After all this I found a boy who was in my university. He was my best friend and I used to share everything with him. He knows everything about my personal and professional life both. After talking with him for almost one year, out of nowhere, he proposed to me. I didn't react but later he said "marry me". I asked him "Are you nuts? I'm in Nikkah and in some time I will be married." He said reply me if you want me or not?

After thinking, I said "yes." He asked me do you want to live with me or him, because I realized that my husband only wants my body and my best friend loves me from inside out both so the conclusion is I fall in love with him so crazily. I can't live without him--not even 1  second, and I can't tell my my parents about the way my husband treats me because they trust him more than me.

So suggest me what I should do, because I'm becoming crazy for my best friend and don't want to live with that lusty man that is my husband!! What should I do please tell me!!! Is it okay if I take divorce and get married to my best friend?! Because I tried it my best that I don't fall for him but I fall for him anyway. He suggested that my husband will leave me on his own and that I will be clean.

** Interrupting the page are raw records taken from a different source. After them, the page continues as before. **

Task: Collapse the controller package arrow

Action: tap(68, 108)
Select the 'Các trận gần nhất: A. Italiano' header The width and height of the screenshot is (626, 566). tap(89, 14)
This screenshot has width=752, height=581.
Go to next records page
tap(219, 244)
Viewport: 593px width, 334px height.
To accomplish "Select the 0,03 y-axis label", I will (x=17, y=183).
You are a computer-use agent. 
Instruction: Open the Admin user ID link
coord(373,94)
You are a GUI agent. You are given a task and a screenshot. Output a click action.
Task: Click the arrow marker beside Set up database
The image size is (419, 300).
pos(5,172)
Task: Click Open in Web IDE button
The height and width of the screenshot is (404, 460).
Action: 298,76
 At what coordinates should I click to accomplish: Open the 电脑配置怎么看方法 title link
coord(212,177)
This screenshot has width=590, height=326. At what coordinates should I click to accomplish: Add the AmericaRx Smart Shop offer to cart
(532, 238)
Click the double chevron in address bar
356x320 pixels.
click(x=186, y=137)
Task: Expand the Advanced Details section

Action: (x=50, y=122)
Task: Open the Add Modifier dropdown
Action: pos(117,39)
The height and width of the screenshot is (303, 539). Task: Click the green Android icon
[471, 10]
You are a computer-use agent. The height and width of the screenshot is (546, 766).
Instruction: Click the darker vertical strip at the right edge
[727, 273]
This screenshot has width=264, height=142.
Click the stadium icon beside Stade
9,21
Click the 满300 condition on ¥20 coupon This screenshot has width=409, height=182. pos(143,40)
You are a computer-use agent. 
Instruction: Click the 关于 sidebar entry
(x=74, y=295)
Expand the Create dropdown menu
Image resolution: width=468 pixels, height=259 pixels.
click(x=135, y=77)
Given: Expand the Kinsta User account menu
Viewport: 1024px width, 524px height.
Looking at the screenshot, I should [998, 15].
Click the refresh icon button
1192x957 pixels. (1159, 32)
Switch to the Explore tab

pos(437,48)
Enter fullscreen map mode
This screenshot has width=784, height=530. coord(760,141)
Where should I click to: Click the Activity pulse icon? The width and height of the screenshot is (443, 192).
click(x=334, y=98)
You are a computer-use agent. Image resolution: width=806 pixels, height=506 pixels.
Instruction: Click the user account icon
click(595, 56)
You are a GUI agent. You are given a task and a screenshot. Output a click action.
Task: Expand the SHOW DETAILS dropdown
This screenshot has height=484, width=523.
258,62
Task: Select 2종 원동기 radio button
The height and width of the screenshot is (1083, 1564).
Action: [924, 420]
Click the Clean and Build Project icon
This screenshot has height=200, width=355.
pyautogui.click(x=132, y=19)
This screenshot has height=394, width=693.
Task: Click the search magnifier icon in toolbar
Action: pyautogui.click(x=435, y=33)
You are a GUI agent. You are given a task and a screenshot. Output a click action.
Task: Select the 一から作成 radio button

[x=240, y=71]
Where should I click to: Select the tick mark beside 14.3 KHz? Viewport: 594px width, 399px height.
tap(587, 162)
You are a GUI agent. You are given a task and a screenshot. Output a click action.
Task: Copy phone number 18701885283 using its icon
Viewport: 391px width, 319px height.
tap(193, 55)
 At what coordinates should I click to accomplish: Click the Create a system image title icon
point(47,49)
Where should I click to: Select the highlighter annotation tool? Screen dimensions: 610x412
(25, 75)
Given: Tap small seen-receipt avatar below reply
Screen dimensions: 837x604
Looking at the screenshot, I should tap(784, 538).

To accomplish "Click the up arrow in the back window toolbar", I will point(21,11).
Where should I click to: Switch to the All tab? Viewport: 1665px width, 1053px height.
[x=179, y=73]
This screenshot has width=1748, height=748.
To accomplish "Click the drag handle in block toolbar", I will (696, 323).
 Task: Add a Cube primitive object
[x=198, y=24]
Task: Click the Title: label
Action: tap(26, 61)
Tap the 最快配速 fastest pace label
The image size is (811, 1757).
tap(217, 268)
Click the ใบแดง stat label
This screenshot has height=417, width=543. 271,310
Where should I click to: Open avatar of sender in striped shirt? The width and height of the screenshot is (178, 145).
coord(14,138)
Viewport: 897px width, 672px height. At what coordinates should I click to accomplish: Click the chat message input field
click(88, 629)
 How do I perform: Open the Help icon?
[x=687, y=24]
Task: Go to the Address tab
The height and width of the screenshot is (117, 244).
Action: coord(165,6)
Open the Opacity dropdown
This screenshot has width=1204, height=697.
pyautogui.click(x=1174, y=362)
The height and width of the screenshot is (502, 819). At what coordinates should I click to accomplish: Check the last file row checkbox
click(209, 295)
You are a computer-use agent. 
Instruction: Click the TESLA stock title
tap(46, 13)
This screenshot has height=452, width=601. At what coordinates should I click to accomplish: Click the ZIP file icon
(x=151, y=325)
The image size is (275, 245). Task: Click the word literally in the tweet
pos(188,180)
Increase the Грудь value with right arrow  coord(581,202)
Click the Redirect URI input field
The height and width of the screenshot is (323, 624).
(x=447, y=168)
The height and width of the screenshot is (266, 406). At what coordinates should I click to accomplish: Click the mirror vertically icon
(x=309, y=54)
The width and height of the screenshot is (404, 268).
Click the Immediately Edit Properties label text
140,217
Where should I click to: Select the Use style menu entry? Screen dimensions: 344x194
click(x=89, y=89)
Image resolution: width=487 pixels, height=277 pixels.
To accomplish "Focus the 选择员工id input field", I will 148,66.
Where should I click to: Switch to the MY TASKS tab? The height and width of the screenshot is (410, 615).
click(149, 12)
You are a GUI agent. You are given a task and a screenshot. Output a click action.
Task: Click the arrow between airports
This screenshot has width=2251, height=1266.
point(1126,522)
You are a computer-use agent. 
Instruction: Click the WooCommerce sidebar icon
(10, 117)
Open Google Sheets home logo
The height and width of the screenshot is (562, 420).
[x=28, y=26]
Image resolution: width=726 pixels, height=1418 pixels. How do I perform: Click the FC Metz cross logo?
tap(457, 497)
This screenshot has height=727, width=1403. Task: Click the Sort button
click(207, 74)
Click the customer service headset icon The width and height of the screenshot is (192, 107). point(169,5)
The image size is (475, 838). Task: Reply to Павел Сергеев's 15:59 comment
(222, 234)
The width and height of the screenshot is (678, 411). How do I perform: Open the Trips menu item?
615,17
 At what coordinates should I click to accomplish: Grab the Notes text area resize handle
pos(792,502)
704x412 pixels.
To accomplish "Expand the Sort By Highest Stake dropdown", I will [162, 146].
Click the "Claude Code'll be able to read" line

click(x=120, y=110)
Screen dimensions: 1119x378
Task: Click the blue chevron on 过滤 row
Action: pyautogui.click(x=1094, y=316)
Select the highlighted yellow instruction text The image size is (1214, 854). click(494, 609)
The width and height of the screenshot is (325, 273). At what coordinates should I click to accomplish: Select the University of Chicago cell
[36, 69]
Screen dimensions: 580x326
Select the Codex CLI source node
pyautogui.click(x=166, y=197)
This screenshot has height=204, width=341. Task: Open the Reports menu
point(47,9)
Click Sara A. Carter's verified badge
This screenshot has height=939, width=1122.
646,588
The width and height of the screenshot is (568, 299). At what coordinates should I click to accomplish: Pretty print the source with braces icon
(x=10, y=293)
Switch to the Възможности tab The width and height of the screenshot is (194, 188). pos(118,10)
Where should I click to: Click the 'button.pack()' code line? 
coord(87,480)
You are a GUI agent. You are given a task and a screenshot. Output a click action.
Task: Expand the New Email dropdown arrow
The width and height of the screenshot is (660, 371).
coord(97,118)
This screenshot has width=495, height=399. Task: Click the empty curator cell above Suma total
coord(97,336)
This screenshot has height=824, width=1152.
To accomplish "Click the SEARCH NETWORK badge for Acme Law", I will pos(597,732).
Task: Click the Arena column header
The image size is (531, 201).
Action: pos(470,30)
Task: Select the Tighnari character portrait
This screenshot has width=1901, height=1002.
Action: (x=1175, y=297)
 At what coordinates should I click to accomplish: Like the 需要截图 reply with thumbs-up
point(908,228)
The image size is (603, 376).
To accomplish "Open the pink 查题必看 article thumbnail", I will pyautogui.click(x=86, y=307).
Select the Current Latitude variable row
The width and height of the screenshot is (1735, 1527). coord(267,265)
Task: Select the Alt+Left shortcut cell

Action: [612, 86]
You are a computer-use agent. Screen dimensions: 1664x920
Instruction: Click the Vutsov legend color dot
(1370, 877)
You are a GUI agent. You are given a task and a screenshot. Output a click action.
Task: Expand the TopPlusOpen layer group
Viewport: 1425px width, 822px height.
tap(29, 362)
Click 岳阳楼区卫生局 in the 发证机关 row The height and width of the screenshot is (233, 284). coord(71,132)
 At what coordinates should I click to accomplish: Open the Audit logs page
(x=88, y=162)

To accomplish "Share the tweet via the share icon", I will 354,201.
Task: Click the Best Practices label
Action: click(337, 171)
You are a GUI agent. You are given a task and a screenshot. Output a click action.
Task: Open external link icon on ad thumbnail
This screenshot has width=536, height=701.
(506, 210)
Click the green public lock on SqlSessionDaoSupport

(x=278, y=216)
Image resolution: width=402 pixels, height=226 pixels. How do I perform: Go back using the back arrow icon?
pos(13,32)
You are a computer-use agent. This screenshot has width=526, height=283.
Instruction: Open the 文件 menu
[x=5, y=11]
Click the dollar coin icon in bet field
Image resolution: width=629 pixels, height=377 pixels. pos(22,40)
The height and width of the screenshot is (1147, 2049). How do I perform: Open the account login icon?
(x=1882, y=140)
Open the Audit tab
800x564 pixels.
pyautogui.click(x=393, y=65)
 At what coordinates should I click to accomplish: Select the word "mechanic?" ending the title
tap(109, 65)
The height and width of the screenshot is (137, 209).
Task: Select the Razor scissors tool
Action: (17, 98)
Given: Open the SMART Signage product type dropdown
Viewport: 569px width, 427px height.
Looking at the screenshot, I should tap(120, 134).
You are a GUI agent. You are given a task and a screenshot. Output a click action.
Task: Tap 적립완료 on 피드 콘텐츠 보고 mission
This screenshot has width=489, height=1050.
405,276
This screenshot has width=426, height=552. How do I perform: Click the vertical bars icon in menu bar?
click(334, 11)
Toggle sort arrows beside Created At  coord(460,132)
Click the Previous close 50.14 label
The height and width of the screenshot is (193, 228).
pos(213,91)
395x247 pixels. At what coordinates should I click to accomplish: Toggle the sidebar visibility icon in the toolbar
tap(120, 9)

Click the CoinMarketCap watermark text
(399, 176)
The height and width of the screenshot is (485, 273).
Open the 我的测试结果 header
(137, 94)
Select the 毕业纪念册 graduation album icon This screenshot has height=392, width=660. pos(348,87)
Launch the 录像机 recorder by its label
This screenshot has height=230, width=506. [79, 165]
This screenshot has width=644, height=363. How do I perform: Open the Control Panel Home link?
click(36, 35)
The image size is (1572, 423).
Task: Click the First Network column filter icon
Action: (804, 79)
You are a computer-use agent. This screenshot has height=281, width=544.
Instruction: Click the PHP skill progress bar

So is it ok if I do this? Please advise me!! There are so many bad things about my husband I can't even tell you all of them! But I told you all the important things. My husband was engaged to me for 2 years and didn't give me a single gift in all this time! He said so many rude things to me, insults me, to my face in front of everyone! He never treats me like I'm his fiance!! He never pampers me! All men should do 3 things: 1) give respect 2) trust 3) love the person and not just the body.

Basically, he is so arrogant and rude and whenever I tell my family about him, they always say "He will be okay after shadi (wedding)." But when a person doesn't even love you, how can you live with him! He doesn't even respect my mother. What should I do? Is it ok if I start thinking about the man who loves me, respects me, and treats me so well? He is my best friend whom I love the most and he is such a mature man. Currently though, I'm hiding my relationship from everyone and I'm praying that Allah fulfill my dua. In fact, I can see Allah IS fulfilling my dua!!

So is it ok if I take divorce in mannerly way from my husband and then get married to my love?!! Please tell me what should I do!! Please advise me because like this my life is getting destroyed, and his family's and my family's life as well!!

Anonymous Girl

 


Tagged as: , , , , , ,

12 Responses »

  1. Salam, anyone reading can tell you to part ways with your cousin and marry your friend. It seems you already know the answer to your questions.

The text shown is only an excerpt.